Essential Ingredients for Your Layered Masterpiece

You’ll find the complete list of ingredients with precise measurements in the recipe card below. While the list might seem extensive at first glance, don’t be discouraged! Many ingredients are used across multiple components of the cake, streamlining the overall process. Gather these essentials, and you’ll be well on your way to creating this magnificent dessert.

Ingredients for making ice cream cake, with text labels.

For the Cake

We’re featuring a delightful homemade chocolate cake layer for this recipe, offering a rich, deep flavor and perfect texture. However, if time is a factor, feel free to use a good quality store-bought cake layer or even a boxed mix for convenience. Opting for a bakery-made cake can also be a wonderful way to support a local business!

  • Granulated sugar: Provides sweetness and contributes to the cake’s tender crumb and moisture retention.
  • All-purpose and cake flours: This precise blend creates a cake with optimal structure and a wonderfully soft, delicate texture.
  • Unsweetened cocoa powder: Essential for imparting that rich, intense chocolate flavor that makes the cake so irresistible.
  • Baking powder and baking soda: These leavening agents work in harmony to ensure your cake rises beautifully, resulting in a light and airy texture.
  • Kosher salt: A touch of salt is crucial for balancing the sweetness and truly enhancing the deep flavors of the chocolate.
  • Unsalted butter: Adds richness, moisture, and a tender mouthfeel to the cake. Ensure it’s softened for proper creaming.
  • Large eggs: Act as a binder and add structure and moisture. While farm-fresh eggs are lovely, any good quality grocery store eggs will work perfectly.
  • Sour cream: The secret to an extra moist and tender cake, sour cream also adds a subtle tang that complements the chocolate.
  • Vanilla extract: Always opt for pure vanilla extract. Its warm, aromatic notes are vital for enhancing all the other flavors in the cake. Avoid imitation vanilla for the best results.

If you prefer a different cake flavor, this recipe is incredibly versatile! Consider swapping out the chocolate cake for one of these delicious alternatives to perfectly match your taste or occasion:

  • Vanilla Cake
  • White Cake
  • Red Velvet Cake
  • Pumpkin Cake
  • Banana Cake
  • Gingerbread Cake
  • Marble Cake
  • Funfetti Cake
  • Angel Food Cake
  • Carrot Cake

For the Hot Fudge Layer

While I adore the superior flavor of homemade hot fudge, this recipe also welcomes a high-quality, store-bought hot fudge sauce if you’re looking to save a step. No judgment here – choose what works best for you!

  • Heavy cream: Forms the rich, velvety base that gives the fudge its luxurious texture.
  • Corn syrup: Key for preventing crystallization, keeping the sauce wonderfully smooth and glossy.
  • Brown sugar: Contributes a deeper sweetness and a hint of molasses, adding complexity to the chocolate flavor.

## Stored records

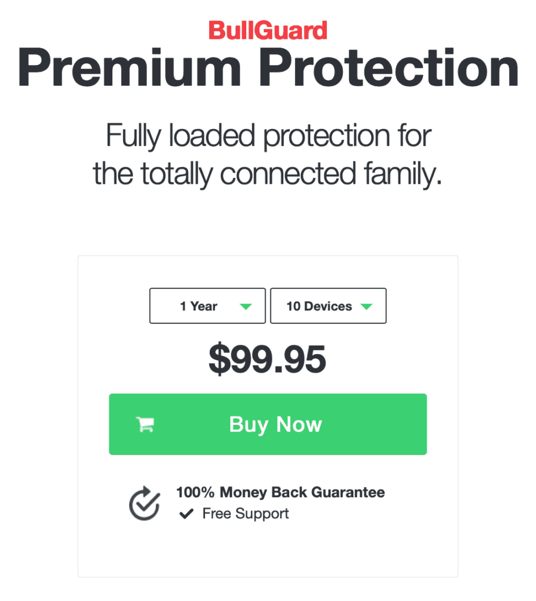Screen dimensions: 536x601
Task: Click the $99.95 price
Action: coord(267,359)
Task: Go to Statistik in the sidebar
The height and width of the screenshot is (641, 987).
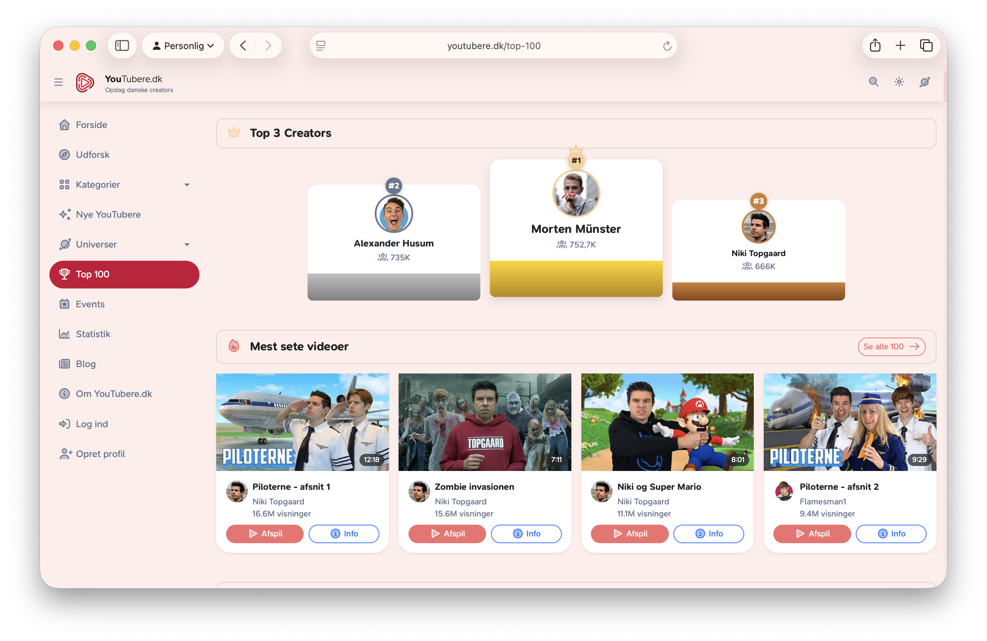Action: coord(93,334)
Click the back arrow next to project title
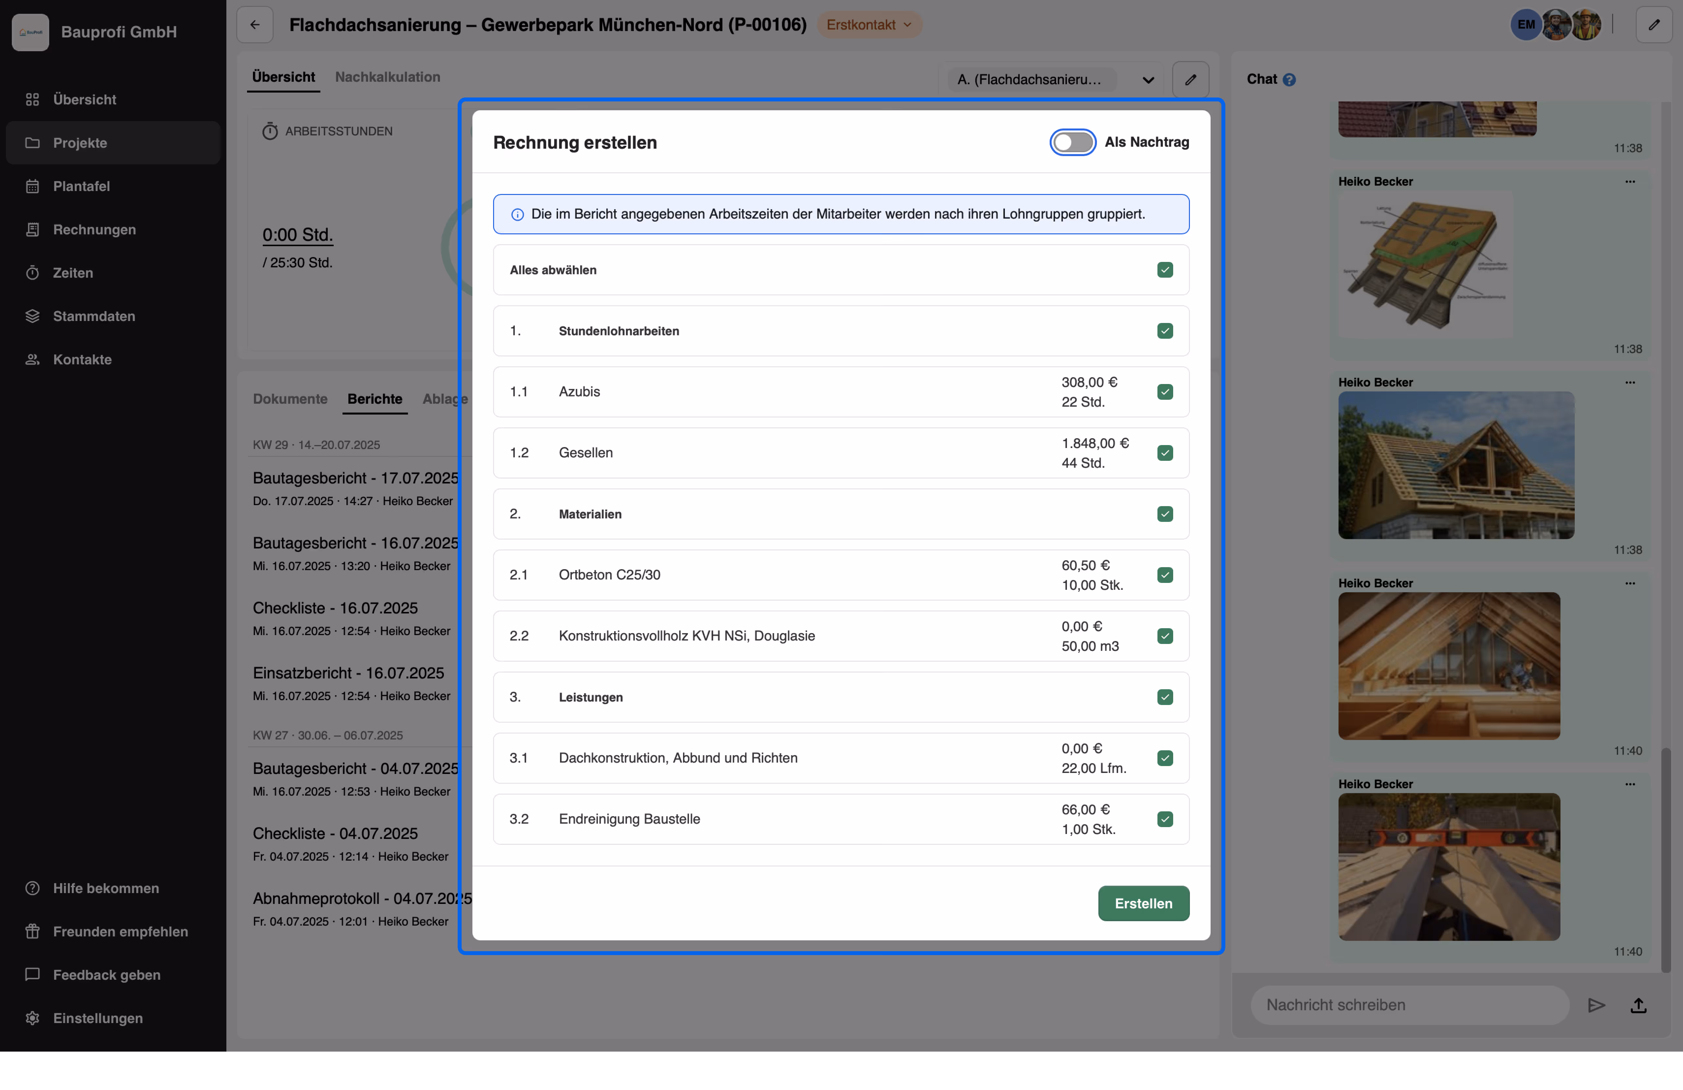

## What you will do
(A) Decide whether each statement agrees with the cake recipe, answering yes or no and quoting the exact words of the recipe that settle it: (i) A boxed mix may replace the homemade chocolate cake layer. (ii) Imitation vanilla is an acceptable choice. (iii) Corn syrup keeps the hot fudge from crystallizing.
(B) Translate this sentence from the cake recipe into Spanish: "Many ingredients are used across multiple components of the cake, streamlining the overall process."

## Worked solutions
(A)
(i) Yes: "feel free to use a good quality store-bought cake layer or even a boxed mix for convenience"
(ii) No: "Avoid imitation vanilla for the best results."
(iii) Yes: "Key for preventing crystallization, keeping the sauce wonderfully smooth and glossy."

(B) Muchos ingredientes se utilizan en varios componentes del pastel, lo que simplifica el proceso en general.